Mais au-delà de films réalisés par Duvivier, Decoin ou Autant-Lara, la programmation intègre également des productions ultérieures moins soumises à la censure et relevant d’un cinéma d’auteur (Chabrol, Tavernier, Amalric ou Kahn) plus propice à la transposition filmique de certaines spécificités narratives de l’œuvre du romancier, comme notamment un traitement éminemment subjectif de la temporalité. Les romans de Simenon reposant bien moins sur l’action que sur la construction de personnages souvent énigmatiques, les adaptations se prêtent parfaitement au recours à des vedettes auxquelles elles offrent l’opportunité d’une mise en valeur de leur jeu: Jean Gabin (qui interpréta dix rôles issus de l’œuvre de Simenon), Michel Simon (Panique de Julien Duvivier), Michel Serrault (Les Fantômes du chapelier de Claude Chabrol), Philippe Noiret (L’Horloger de Saint-Paul de Bertrand Tavernier) ou Michel Blanc (Monsieur Hire de Patrice Leconte). Avec des adaptations d’un même roman (Les Fiançailles de Monsieur Hire, En cas de malheur) séparées par quatre décennies, la rétrospective permet également d’observer la part interprétative et l’ancrage sociohistorique de toute transposition à l’écran d’un récit littéraire.
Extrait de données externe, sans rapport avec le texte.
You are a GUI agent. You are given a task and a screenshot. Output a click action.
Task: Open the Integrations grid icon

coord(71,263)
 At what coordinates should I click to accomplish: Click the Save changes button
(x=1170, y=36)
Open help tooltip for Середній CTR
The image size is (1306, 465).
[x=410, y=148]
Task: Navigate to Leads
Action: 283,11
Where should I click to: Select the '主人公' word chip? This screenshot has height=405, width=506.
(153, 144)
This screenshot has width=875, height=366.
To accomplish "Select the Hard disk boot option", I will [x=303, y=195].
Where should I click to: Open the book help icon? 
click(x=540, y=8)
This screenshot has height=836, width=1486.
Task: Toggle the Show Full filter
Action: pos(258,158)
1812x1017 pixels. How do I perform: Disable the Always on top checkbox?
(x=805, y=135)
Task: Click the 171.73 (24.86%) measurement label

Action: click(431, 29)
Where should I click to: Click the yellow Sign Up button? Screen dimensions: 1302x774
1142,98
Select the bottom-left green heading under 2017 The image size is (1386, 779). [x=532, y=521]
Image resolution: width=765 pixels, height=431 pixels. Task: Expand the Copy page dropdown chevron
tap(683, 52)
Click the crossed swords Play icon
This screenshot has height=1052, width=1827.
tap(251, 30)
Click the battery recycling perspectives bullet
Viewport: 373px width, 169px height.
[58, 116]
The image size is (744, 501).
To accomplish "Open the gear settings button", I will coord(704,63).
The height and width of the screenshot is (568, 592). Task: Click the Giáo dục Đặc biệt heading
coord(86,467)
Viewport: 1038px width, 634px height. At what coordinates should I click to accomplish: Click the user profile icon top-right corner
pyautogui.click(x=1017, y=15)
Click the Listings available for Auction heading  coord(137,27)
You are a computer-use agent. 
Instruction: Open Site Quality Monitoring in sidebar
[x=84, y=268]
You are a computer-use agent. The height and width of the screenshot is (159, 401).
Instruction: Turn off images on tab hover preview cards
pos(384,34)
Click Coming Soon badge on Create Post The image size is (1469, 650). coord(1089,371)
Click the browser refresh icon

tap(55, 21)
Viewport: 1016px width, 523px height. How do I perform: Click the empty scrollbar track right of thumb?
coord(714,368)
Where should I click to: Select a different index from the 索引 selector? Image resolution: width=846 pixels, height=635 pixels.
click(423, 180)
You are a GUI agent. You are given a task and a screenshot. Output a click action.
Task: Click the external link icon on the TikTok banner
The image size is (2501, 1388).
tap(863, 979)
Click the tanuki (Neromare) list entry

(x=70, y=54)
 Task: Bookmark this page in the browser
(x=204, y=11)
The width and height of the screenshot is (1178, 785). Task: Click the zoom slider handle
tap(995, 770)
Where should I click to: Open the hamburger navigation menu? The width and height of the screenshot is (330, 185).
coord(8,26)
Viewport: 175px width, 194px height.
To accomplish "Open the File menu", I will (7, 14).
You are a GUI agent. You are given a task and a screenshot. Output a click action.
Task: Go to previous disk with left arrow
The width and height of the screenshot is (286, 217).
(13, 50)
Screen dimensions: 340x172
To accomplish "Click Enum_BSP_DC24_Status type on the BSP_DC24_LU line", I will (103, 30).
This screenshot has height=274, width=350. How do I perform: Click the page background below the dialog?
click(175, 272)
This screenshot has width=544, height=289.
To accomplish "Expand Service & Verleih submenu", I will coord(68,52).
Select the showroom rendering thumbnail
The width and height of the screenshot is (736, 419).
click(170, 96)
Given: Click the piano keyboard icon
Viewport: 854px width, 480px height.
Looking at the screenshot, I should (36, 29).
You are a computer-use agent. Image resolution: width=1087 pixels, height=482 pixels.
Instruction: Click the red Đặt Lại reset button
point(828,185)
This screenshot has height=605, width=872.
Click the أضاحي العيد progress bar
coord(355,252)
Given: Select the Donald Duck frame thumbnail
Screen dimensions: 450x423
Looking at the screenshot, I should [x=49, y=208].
Alain Boillat, professeur ordinaire à l’Université de Lausanne

Les autres films du cycle

Les romans de Georges Simenon furent une manne pour le cinéma. Les délicieuses enquêtes du Commissaire Maigret ont quasiment créé un genre (La Nuit du carrefour, Maigret tend un piège). Mais, derrière le polar, il y a l’acuité du style qui dépeint une société surannée et perverse (Panique, Les Fantômes du chapelier), explore les douloureux liens filiaux (Les Inconnus dans la maison, L'Horloger de Saint-Paul) ou dévoile l’anatomie du rapport amoureux (La Vérité sur Bébé Donge, La Mort de Belle, En plein cœur, Feux rouges, La Chambre bleue, Monsieur Hire).